Conduct a materiality assessment
When embarking on the journey, it is important to know what a company’s real ESG risks are and what are perceived risks. A materiality assessment of ESG issues allows a company to stay focused on those ESG issues that are important to them. This is what investors want to know from the company.
Companies are advised to break an ESG program down into bite size pieces and address those issues that can be tackled quickly in the first year and delay what will require a longer-term approach. Companies may be doing far more than they initially realise to address relevant ESG risks, so finding the low hanging fruit and disclosing this progress is a good step.
Maintain good disclosure practices
As a rule of thumb, it is advised that ESG disclosure should be reportable, repeatable, and auditable. ESG disclosure must also be transparent. It is not enough to simply have the relevant information available on a company’s website. If investors have trouble looking at a company’s website, if they have difficulty reviewing the relevant information because it is written in a challenging way or presented in a way that reads differently from reality, it will only serve as a red flag to investors. Honesty is the best policy when it comes to ESG disclosure. Companies are advised not to make the current situation a better case than it really is.
If an ESG issue is important to the company, it needs to be disclosed. There are other non-material ESG issues that can become material over time, particularly for the Social part of the equation. If the company is having a conversation with investors and cannot disclose something at the time, it is important to get back in touch with those people when something has been announced on the matter. Disclosure is only as good as the conversations that are had with investors. Giving them the information that they need on the issues that are important to them, in a timely fashion, is key.
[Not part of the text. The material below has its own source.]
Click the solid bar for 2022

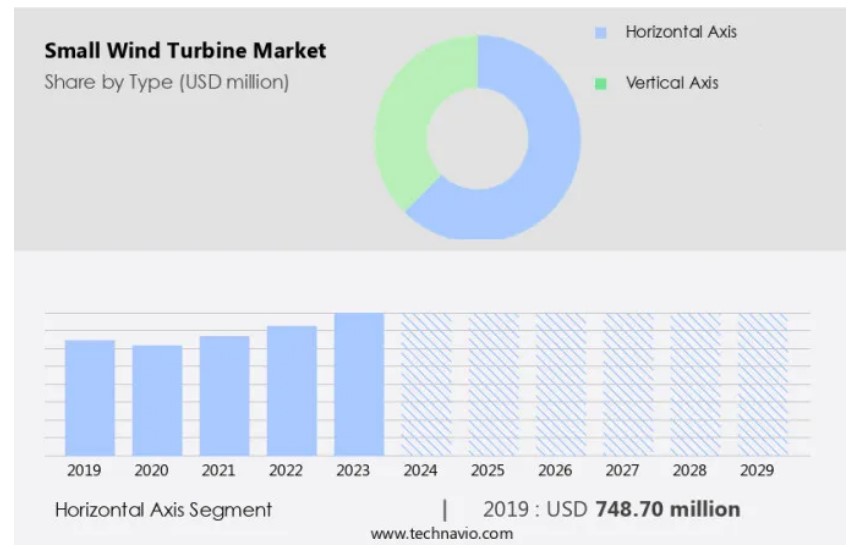[x=291, y=391]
There are about 600 ESG rating firms that assess how companies manage ESG risks. The lions’ share of these are irrelevant to companies and investors. The Sustainability Accounting Standards Board (SASB) provides companies with a useful framework for starting to identify ESG issues that are relevant to financial performance across 77 industries. The Taskforce on Climate-related Financial Disclosure (TCFD) provides a framework to report on climate-related financial information and is widely accepted by investors.
Don’t be intimidated by ESG
Disclosure and engagement are important to making a fulsome assessment of how companies are overseeing ESG risks and capitalising on opportunities. Much of the conversation will focus on the company’s journey. This includes the steps taken to put the right infrastructure in place that will help companies understand what ESG issues are material, where data will be collected to assess how companies can drive progress, and what the company’s leadership looks like along with the internal channels of communication. Investors will want to know the lessons that a company has learnt and the challenges they have faced to address ESG issues.
In having these talks, investors know that no two companies are the same. What they want to see is the company making progress to resolve material ESG issues, not that ESG risks are being resolved prematurely.
With leading asset managers like BlackRock making bold aspirations to align their investment mandate to achieve net zero emissions by 2050, and US Congress introducing 267 bills specifically on ESG and climate change between January and May, it is fair to say that this is not a passing fad. These recommendations are positive steps that all companies can make to address questions on ESG from investors.